## Selected passage
— start —

To comprehensively assess the effectiveness of our method in improving compositional understanding, we conduct evaluations on five widely used compositional benchmarks, as well as a recently proposed benchmark that emphasizes robustness under semantically invariant perturbations. Below, we summarize the details of each dataset.

ARO Yuksekgonul et al. ([2023](https://arxiv.org/html/2606.13288#bib.bib25 "When and why vision-language models behave like bags-of-words, and what to do about it?")) systematically evaluates vision-language models on three core aspects of compositionality: relations, attributes, and word order. It comprises four major subsets: ARO-Relation, ARO-Attribute, and ARO-Order (which includes both COCO-Order and Flickr30k-Order). ARO-Relation spans 48 relation types and 23,937 test samples, requiring models to accurately distinguish relational structures such as “a dog behind a tree” versus “a tree behind a dog”. ARO-Attribute includes 117 attribute-object combinations across 28,748 samples, challenging models to resolve attribute compositionality (e.g., distinguishing between “a crouching cat and an open door” and “an open cat and a crouching door”). ARO-Order assesses sensitivity to word order by presenting four permuted versions of a caption, with the model tasked to identify the correct one. Performance is averaged over the COCO-Order and Flickr30k-Order subsets.

Sugar-Crepe Hsieh et al. ([2024](https://arxiv.org/html/2606.13288#bib.bib18 "Sugarcrepe: fixing hackable benchmarks for vision-language compositionality")) is a recently introduced benchmark focused on evaluating models with adversarially generated hard negatives. Leveraging large language models, it produces fluent and semantically plausible negative captions through targeted insertions, replacements, or rephrasings. Following Li et al. ([2024](https://arxiv.org/html/2606.13288#bib.bib13 "Interpretable composition attribution enhancement for visio-linguistic compositional understanding")), we report accuracy on the relation and attribute subsets of SugarCrepe separately.

— end —

## Data shown
— start —

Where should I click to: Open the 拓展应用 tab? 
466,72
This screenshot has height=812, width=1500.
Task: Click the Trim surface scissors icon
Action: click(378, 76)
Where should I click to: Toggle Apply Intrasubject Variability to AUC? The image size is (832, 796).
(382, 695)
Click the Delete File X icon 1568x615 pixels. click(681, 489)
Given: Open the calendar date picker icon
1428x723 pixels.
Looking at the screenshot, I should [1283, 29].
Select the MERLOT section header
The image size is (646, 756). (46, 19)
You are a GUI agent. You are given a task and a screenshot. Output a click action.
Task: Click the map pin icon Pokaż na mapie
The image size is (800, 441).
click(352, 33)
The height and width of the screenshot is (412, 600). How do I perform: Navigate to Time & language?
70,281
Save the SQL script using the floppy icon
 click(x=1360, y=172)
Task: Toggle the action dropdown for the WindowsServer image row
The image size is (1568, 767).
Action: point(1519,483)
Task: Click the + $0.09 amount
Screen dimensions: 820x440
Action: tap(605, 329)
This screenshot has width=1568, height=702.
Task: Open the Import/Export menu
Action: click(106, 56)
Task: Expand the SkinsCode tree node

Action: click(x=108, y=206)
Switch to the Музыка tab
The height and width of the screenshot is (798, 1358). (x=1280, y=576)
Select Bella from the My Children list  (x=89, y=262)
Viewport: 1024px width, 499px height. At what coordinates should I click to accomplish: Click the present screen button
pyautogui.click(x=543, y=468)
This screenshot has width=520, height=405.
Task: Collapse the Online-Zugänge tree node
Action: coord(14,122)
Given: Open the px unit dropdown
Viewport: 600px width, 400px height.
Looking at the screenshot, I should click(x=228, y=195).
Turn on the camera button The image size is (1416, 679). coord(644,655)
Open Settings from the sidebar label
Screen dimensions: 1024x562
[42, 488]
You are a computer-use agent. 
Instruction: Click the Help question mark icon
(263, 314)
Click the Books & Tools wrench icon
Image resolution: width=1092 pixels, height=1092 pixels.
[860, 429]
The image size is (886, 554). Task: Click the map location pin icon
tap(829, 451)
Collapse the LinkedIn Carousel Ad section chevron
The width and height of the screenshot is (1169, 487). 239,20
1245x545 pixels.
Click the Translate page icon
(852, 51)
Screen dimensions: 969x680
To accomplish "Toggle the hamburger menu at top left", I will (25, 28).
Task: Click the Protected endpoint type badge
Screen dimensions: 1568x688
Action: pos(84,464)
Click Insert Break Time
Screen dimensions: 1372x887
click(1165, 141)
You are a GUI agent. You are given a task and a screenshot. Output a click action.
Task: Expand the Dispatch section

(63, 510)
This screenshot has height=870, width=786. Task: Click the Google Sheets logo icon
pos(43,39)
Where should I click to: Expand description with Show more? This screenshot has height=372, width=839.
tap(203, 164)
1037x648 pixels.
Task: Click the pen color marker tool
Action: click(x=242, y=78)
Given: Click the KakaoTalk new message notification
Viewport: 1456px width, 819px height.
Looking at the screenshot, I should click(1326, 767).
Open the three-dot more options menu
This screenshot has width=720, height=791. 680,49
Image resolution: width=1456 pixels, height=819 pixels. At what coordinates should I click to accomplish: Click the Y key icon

— end —

## Stated task
Repeat the passage on compositional benchmarks word for word, starting with "To comprehensively assess" and going on through "of each dataset.".

## Worked answer
To comprehensively assess the effectiveness of our method in improving compositional understanding, we conduct evaluations on five widely used compositional benchmarks, as well as a recently proposed benchmark that emphasizes robustness under semantically invariant perturbations. Below, we summarize the details of each dataset.